From the line containing "Viewport: 1568px width, 643px height." through the last line of the records, print every line exactly and nothing more.
....................
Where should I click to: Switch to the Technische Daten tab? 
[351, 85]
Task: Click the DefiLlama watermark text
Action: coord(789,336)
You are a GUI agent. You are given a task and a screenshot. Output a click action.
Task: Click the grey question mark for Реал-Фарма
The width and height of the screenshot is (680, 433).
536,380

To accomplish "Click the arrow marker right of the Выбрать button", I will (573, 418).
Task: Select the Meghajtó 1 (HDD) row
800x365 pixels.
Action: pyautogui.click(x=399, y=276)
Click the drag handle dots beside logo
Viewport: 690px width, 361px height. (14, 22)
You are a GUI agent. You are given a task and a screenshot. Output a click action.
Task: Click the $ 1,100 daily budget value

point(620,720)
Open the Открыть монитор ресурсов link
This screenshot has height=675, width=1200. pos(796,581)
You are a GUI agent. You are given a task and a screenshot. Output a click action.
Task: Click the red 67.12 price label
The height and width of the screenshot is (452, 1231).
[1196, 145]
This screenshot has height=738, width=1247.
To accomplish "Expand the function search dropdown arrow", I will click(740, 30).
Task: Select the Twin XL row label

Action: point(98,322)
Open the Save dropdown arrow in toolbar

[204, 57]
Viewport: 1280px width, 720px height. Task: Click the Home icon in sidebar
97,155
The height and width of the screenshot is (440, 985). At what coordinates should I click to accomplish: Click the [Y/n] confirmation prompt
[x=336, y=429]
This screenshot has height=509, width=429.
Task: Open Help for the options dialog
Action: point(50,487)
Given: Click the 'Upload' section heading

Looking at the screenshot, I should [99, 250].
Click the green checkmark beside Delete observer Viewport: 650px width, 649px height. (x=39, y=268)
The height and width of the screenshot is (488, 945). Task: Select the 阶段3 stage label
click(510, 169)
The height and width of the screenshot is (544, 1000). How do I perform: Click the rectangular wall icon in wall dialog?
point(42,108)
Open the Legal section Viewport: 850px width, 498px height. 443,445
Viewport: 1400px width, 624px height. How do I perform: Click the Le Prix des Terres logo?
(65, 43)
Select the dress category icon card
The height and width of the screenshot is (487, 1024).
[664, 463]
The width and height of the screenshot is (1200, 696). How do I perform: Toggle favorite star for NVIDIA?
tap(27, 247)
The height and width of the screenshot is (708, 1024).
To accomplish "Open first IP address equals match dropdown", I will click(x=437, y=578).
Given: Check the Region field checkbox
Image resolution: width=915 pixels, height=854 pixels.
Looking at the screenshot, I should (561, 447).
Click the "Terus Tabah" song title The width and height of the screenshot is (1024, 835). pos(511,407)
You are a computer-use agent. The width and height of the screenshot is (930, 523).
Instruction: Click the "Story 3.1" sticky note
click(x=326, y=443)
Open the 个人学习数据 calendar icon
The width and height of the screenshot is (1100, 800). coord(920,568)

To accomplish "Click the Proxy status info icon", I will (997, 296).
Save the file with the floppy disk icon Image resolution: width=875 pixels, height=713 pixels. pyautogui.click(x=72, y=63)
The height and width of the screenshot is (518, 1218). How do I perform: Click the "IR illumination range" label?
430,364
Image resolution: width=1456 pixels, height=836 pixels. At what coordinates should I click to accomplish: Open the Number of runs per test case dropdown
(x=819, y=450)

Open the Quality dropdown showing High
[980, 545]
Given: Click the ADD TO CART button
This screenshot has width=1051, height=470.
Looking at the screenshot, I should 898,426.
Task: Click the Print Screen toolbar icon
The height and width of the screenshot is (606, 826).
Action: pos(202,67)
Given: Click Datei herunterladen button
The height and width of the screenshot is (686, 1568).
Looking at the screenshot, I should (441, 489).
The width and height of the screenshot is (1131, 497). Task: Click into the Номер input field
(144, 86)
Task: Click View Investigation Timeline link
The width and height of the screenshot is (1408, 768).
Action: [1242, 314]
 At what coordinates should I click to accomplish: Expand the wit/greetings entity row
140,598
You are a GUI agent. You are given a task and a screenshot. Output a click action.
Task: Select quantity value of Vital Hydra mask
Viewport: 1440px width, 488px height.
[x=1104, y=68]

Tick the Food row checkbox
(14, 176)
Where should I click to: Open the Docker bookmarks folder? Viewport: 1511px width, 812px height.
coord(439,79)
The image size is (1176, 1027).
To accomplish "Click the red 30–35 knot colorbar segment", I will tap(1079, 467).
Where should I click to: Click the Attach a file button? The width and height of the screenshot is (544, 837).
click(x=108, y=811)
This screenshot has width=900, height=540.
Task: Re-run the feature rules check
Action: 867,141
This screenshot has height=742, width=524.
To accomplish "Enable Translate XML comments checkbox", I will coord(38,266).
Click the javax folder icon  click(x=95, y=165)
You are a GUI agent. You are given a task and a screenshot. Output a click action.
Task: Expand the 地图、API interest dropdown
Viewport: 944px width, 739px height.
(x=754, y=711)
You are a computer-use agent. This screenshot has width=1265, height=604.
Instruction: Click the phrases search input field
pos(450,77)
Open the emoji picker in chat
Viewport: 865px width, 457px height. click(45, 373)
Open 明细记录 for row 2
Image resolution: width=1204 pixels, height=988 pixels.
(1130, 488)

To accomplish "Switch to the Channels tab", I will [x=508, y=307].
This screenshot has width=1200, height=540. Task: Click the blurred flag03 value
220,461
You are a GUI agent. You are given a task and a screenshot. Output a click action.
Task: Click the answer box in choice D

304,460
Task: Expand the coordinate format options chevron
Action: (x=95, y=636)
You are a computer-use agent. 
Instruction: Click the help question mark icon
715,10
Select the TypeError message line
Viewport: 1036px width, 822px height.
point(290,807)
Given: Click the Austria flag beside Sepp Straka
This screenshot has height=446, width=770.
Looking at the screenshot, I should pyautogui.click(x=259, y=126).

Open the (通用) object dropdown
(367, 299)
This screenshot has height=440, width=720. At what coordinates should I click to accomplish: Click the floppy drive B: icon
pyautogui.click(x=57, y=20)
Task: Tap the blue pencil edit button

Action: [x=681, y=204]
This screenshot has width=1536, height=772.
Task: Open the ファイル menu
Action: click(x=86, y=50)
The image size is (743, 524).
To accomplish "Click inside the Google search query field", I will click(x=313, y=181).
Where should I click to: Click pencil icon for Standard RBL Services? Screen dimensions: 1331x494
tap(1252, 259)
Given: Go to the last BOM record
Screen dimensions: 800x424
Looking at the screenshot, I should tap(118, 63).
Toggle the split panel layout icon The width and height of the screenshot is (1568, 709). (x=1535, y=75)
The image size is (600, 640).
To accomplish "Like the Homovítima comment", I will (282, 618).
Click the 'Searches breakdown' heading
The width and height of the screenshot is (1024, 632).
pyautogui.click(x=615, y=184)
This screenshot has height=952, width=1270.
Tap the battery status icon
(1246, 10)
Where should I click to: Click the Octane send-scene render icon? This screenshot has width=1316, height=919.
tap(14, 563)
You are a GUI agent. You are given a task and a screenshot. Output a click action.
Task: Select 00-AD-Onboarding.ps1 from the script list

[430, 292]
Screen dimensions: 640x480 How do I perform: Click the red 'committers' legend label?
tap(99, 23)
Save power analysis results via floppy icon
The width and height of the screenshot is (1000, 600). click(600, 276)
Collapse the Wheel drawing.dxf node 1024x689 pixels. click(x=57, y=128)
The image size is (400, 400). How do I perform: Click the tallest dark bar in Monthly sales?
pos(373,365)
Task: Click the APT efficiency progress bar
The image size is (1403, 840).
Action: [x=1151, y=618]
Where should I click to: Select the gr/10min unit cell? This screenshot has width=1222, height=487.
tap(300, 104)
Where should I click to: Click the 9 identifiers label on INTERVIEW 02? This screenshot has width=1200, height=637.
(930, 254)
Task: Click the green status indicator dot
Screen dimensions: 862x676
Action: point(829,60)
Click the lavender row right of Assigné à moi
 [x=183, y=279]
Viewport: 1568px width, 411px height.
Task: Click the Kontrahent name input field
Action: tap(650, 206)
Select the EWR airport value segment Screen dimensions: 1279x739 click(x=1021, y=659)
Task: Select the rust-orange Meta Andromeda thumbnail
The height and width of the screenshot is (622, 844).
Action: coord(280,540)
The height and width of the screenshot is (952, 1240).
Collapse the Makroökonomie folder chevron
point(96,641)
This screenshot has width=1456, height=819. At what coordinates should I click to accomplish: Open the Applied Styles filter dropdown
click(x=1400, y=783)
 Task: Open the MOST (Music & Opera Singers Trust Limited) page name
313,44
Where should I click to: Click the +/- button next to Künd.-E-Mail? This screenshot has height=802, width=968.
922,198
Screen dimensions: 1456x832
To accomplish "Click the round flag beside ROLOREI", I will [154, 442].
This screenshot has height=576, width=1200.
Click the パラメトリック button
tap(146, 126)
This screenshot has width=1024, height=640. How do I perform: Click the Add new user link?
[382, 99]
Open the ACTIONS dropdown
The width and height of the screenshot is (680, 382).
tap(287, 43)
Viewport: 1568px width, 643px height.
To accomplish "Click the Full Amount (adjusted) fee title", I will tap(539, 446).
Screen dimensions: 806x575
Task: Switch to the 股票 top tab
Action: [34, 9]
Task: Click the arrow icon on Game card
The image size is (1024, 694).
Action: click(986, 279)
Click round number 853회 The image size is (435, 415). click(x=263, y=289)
....................
Finished task:
Viewport: 1568px width, 643px height.
To accomplish "Click the Full Amount (adjusted) fee title", I will tap(539, 446).
Screen dimensions: 806x575
Task: Switch to the 股票 top tab
Action: [34, 9]
Task: Click the arrow icon on Game card
The image size is (1024, 694).
Action: click(986, 279)
Click round number 853회 The image size is (435, 415). click(x=263, y=289)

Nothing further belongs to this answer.